The fact that HCA doesn't already have operations in North Carolina makes the deal less concerning than if, say, Duke or UNC Health Care wanted to buy Mission, he added.
Jay Hardcastle, a partner at law firm Bradley Arant Boult Cummings and chair of its healthcare practice group, said he doesn't foresee a valid federal challenge to the deal. The state's attorney general, however, will study the system's future commitments with respect to capital investments, hospital operations and community benefit programs, and may require ongoing commitments in those areas.
It could become an issue if Mission is already viewed as dominant in the market and the addition of HCA's resources would make it more so, but that challenge would more likely come from the state level, Hardcastle said.
North Carolina Attorney General Josh Stein will have ultimate say on the state level over whether the deal goes through. His office did not reply to a request seeking comment.
Attorneys general tend to examine not-for-profit conversions to for-profit entities closely because the state has invested in the organization over the years through forgoing tax assessments, said Tim Greaney, a professor at the University of California Hastings College of the Law.
"I would expect the attorney general to look pretty closely at it because it seems to be a pretty sizable one, he said.
Both Stein and state Treasurer Dale Folwell publicly questioned whether the proposed merger between Atrium Health and UNC Health Care would raise prices before it fell through last month. With respect to this deal, Folwell said he's looking at how much money the state health plan spends with Mission, but conceded that he'll have little say over whether the deal goes through.

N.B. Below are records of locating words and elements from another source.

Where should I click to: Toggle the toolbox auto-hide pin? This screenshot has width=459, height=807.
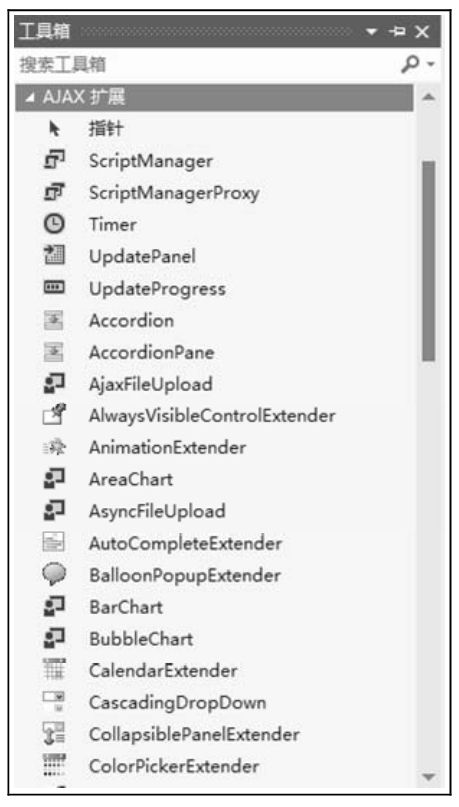[x=397, y=32]
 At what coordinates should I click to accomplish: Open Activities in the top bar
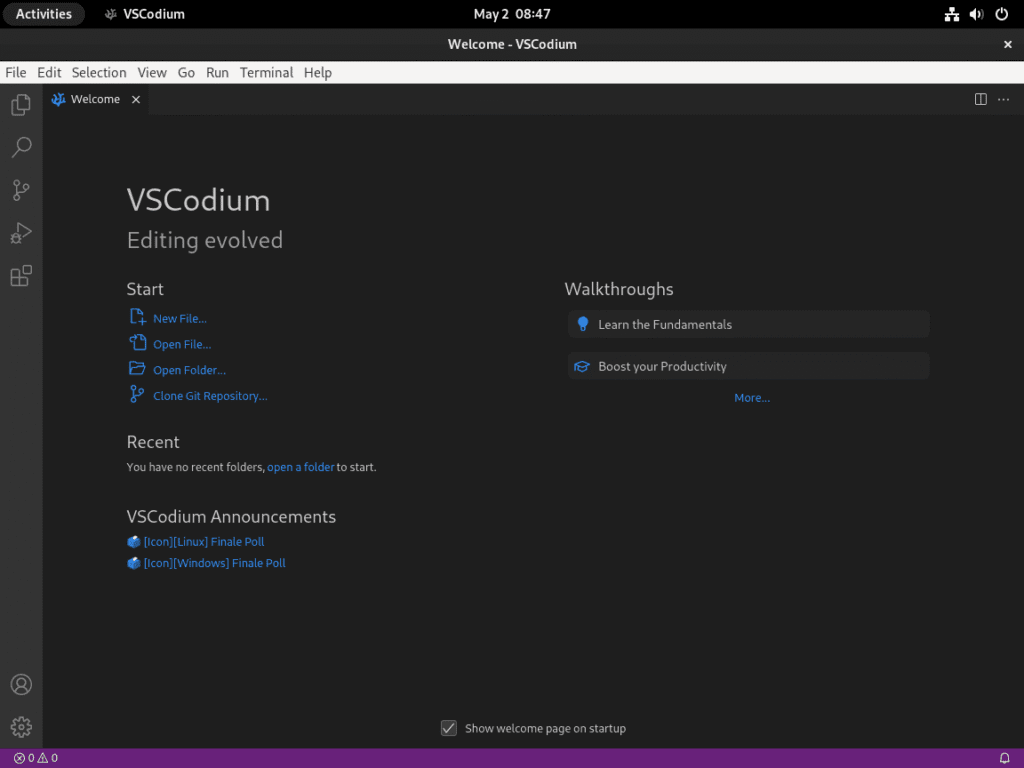point(43,14)
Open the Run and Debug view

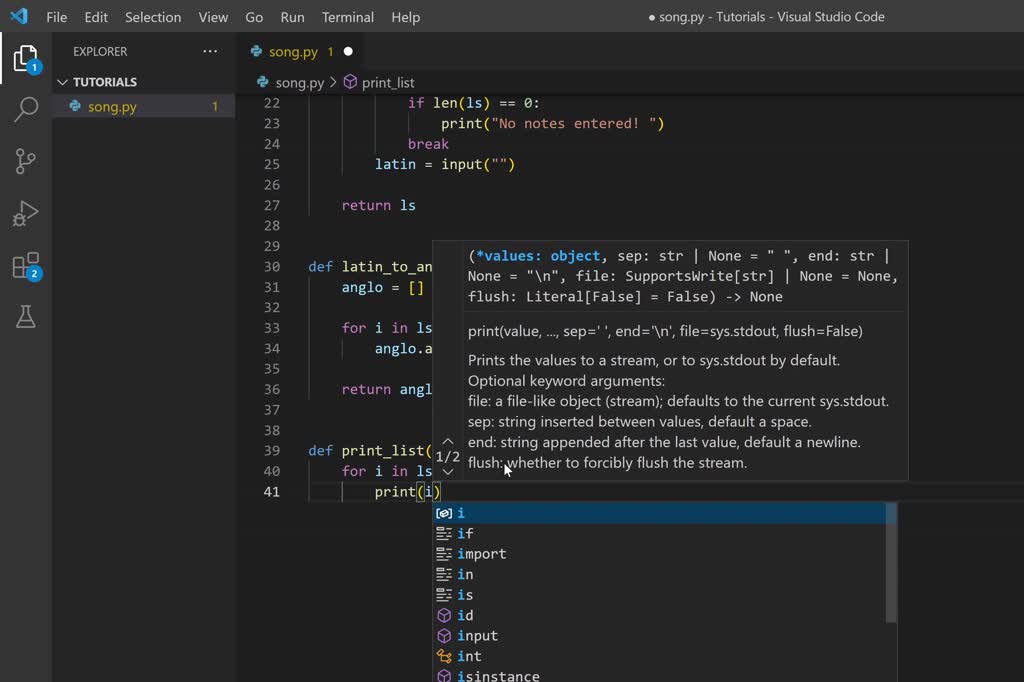click(26, 213)
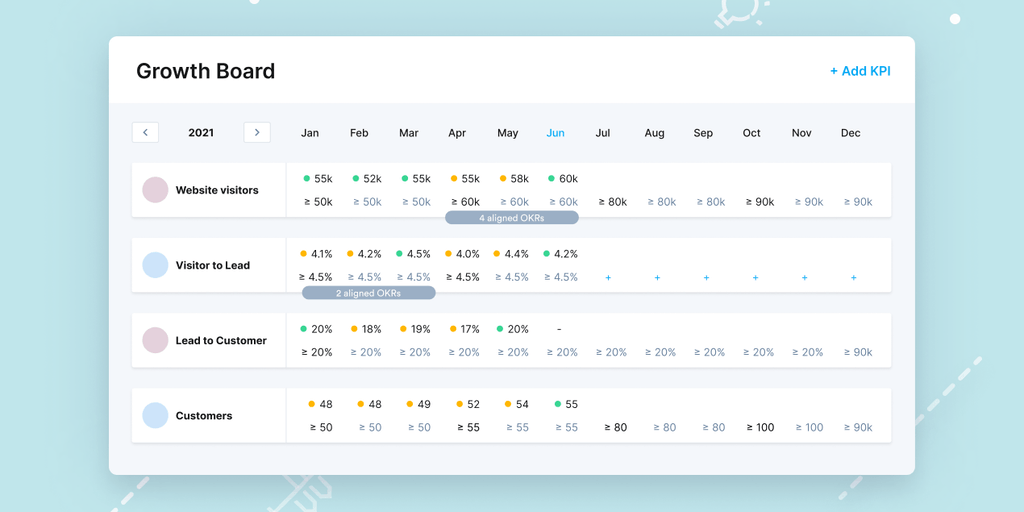This screenshot has height=512, width=1024.
Task: Click the 2021 year label
Action: pos(201,133)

North Carolina currently has 17 for-profit hospitals, about 12% of the state's 138 hospitals, according to the North Carolina Healthcare Association. The largest for-profit presence in the state is Duke LifePoint, whose nine hospitals are smaller and more spread out, NCHA spokeswoman Julie Henry wrote in an email. Several of Duke LifePoint's hospitals aren't far from Mission's hospitals. Community Health Systems and Select Medical each operate two hospitals in North Carolina to the east of Mission's facilities.
The Tax Cuts and Jobs Act may have contributed to the tailwind that allowed HCA to pursue this deal. Not only does HCA expect to generate $500 million in cash tax savings this year, it can fully deduct property, plant and equipment in the year it's purchased, which Moody's Investors Service said could make M&A marginally more attractive.